══ Supplied material ══

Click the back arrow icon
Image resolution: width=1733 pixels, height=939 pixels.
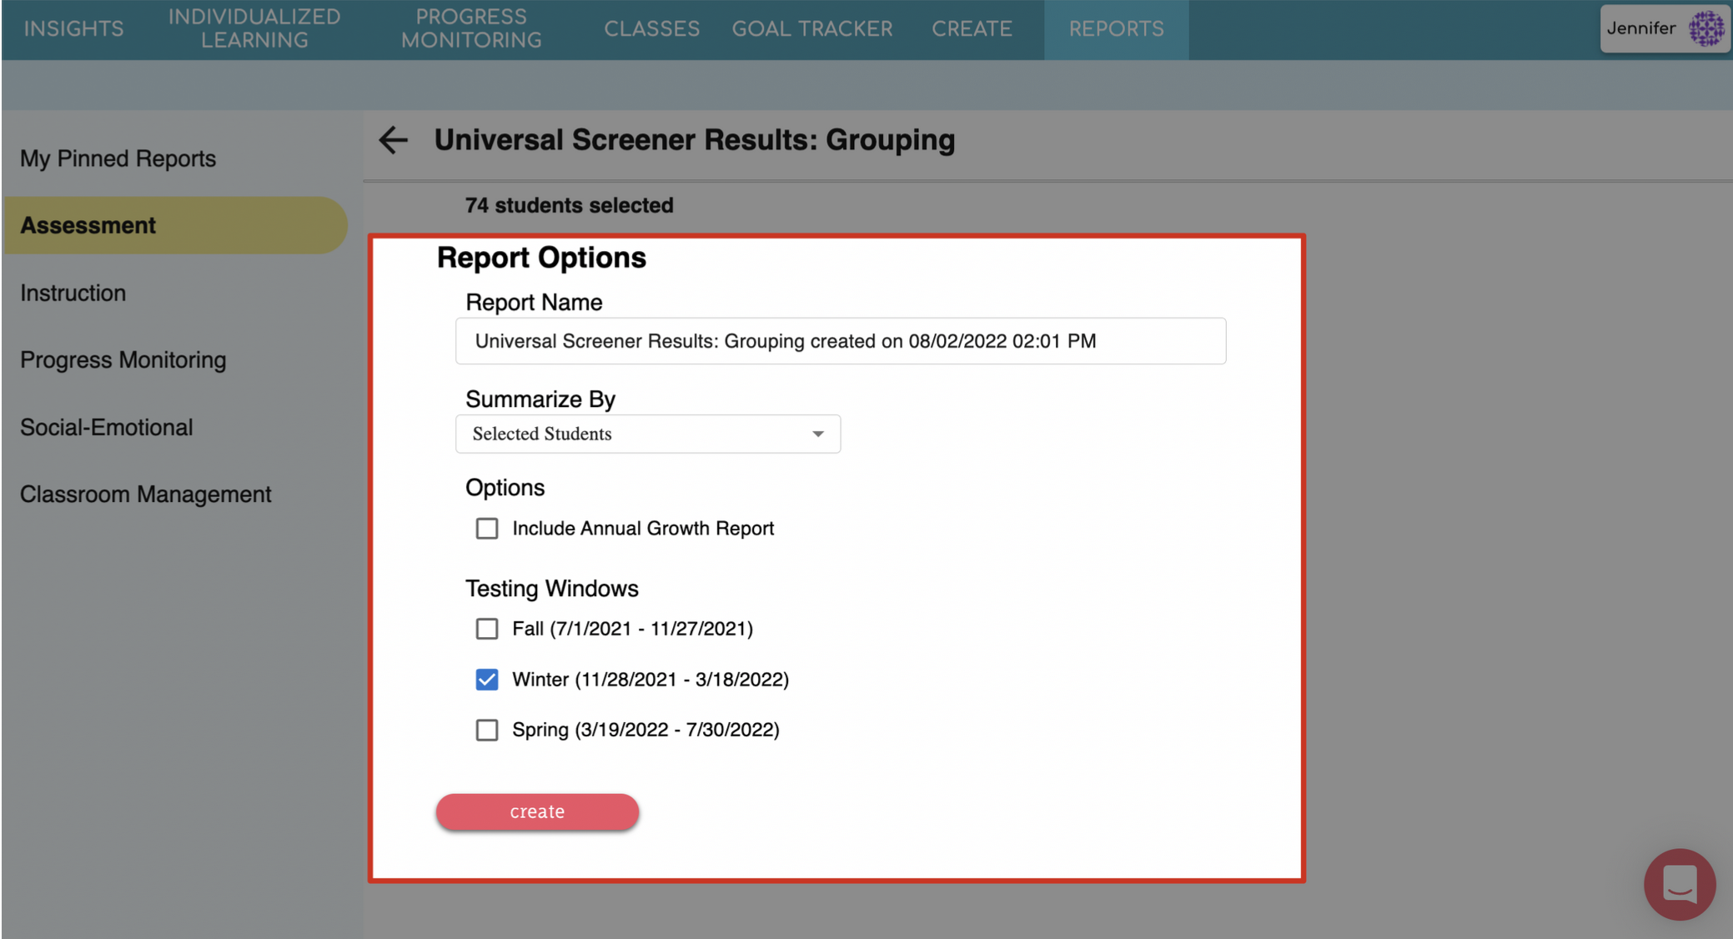[393, 140]
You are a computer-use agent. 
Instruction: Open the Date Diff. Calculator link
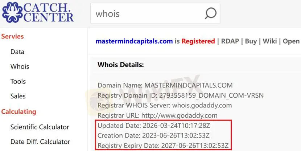[40, 142]
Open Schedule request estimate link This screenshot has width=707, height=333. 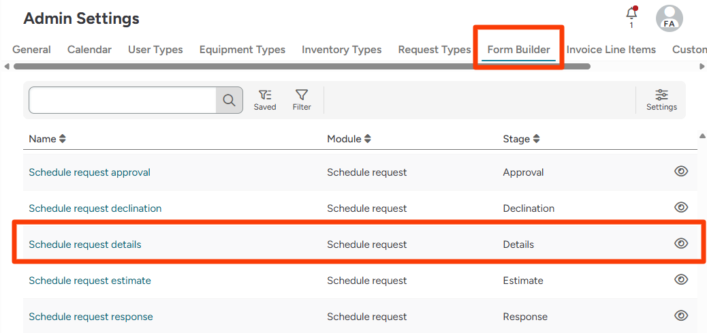coord(90,281)
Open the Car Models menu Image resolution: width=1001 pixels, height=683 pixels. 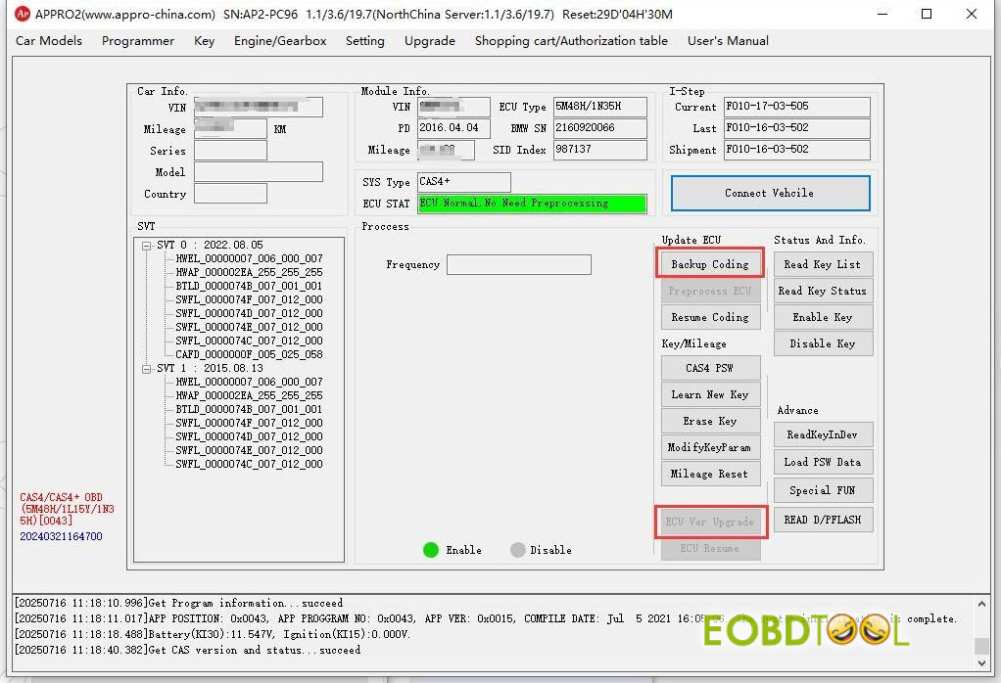(49, 41)
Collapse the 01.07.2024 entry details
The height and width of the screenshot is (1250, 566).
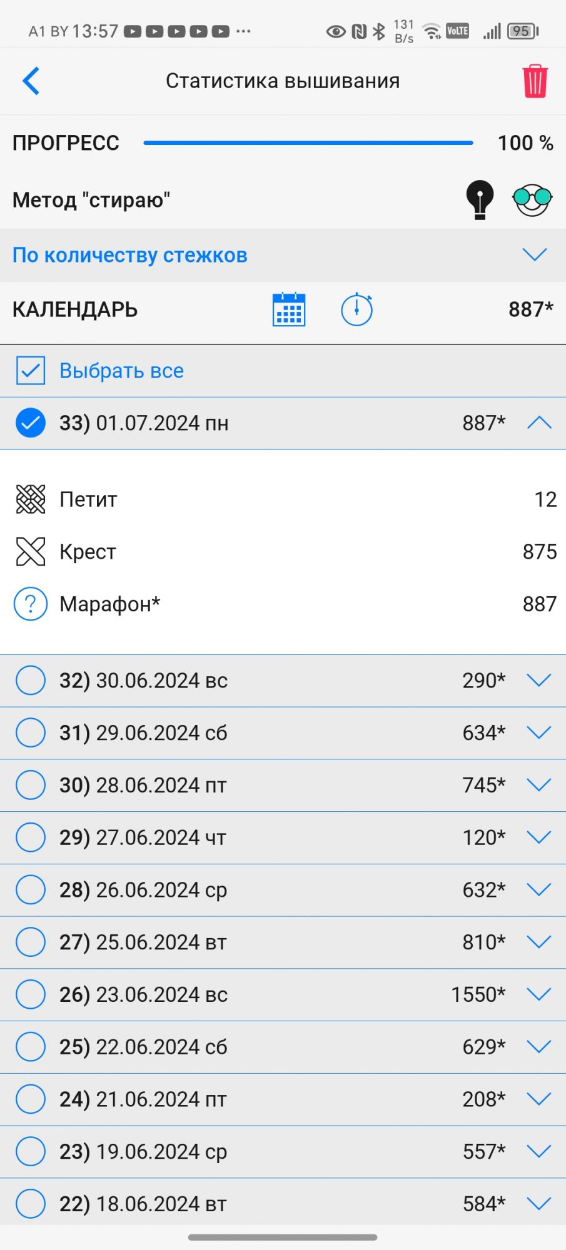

═══

→ Aim of the task
In the stretch from the line that contains "Collapse the 01.07.2024 entry details" through the end of the lines, switch "entry" to "row" and give those lines again with everything else unchanged. Leave the pictures out of your answer.

→ Task answer
Collapse the 01.07.2024 row details
The height and width of the screenshot is (1250, 566).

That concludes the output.